第28話 知らんけど



 そして俺はバカ共を吹き飛ばした方へと歩き近づくと、骨折かただの打撲かは分からないのだが、痛みで呻いているバカ共に話しかける。


「おい、お前達。プレヴォはまだ学園内であったから謝罪する事で俺も一応は矛を収めたのだが、学園外でここまでバカにされて何の報復も無いというのはあり得ないという事くらい分かるだろう? 追って俺の親からお前たちの家に大切な内容の書かれた手紙を送ってやるからその内容を少ない脳みそでしっかりと理解して、要望通りの内容を行うように。もしその内容に異議などしようものならお前たちの家を全力で潰しにかかるから、俺のお父様が下した内容に文句があるのならばそのつもりで意義を申し立てて来い」


 そう一方的に告げるとただでさえ痛みで脂汗をかきながら顔を真っ青にして呻いていた奴らの顔色が、公爵家の息子に対して喧嘩を売るという自分達のしでかした事による代償のデカさを今さらながら知って青から緑、そして土色に変わっていき、痛いだの何だのという呻き声は無くなる。

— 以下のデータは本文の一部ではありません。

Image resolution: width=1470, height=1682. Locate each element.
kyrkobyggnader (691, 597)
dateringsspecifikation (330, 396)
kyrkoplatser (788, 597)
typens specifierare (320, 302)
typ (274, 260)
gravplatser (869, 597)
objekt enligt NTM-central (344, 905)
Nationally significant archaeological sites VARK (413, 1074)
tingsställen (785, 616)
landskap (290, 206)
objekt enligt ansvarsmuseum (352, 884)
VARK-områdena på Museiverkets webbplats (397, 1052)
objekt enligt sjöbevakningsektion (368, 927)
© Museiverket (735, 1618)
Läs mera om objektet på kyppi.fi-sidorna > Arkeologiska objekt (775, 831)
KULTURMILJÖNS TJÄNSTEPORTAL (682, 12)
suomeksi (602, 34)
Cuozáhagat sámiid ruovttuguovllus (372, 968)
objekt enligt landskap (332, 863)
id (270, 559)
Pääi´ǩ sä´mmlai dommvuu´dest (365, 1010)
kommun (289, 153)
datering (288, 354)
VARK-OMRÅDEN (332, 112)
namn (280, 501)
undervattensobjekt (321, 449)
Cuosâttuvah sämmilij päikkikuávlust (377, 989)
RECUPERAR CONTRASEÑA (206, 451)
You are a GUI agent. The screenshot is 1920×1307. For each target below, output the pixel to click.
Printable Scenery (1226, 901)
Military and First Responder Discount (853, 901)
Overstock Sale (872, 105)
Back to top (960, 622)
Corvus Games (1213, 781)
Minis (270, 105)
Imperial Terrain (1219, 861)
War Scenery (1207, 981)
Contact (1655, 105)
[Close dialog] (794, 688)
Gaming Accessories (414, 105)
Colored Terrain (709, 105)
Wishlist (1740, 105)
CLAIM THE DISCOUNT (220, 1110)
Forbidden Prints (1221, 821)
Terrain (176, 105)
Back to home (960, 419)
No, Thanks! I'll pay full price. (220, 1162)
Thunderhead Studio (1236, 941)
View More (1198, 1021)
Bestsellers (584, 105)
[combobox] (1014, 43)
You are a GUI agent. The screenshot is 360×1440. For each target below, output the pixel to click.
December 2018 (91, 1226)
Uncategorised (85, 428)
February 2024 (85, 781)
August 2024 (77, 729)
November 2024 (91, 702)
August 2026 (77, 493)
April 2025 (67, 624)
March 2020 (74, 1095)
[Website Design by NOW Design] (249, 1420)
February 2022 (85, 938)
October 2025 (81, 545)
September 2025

「私、自分の頭がいいと思っているバカが嫌いなんですよね。そういうバカは簡単に自分の実力を見せびらかす大きな態度を取るものです。その結果他の、足を引っ張ろうとしてくる者達に対策をされてしまうかもしれない等とは考える知能が無いのでしょうね、バカだから。そして本当に頭がいい者はロベルト様のように本当に必要な時にだけ実力の片鱗だけ見せるもの。当然私の理想の男性はあなた方のような前者ではなく、ロベルト様のような後者のような男性です。では」


 これで終わりかと思いきや最後にマリエルがトドメを刺してしまうではないか。

 

 どうやら俺の言葉と突き付けられた現実よりもマリエルに言われた事の方が精神的なダメージが大きかったらしく、バカ共の顔色は茶色から白へと変わり、心ここにあらずと言った感じになってしまう。


 おそらくこの反応を見るにバカが自分の事をしっかりと『自分はバカなんだ』と理解できたのだろう。


 であれば、マリエルのトドメの言葉はある意味でこいつらの目を覚まさせる良いきっかけになるかもしれないので、良い事をしたという解釈もできよう。


 知らんけど。


「では、当初の目的である冒険者ギルドへと向かうぞ、マリエル」

「はい、ロベルト様」


 茫然自失になっているバカ共にはもう用がないので、俺はバカ共をこのまま捨て置いて冒険者ギルドへと向かう事にする。


 そして冒険者ギルドへと到着するとそのまま中に入る。


 因みに冒険者ギルドとは言っても外見はしっかりしており九百年代の日本銀行のような外観をしていた。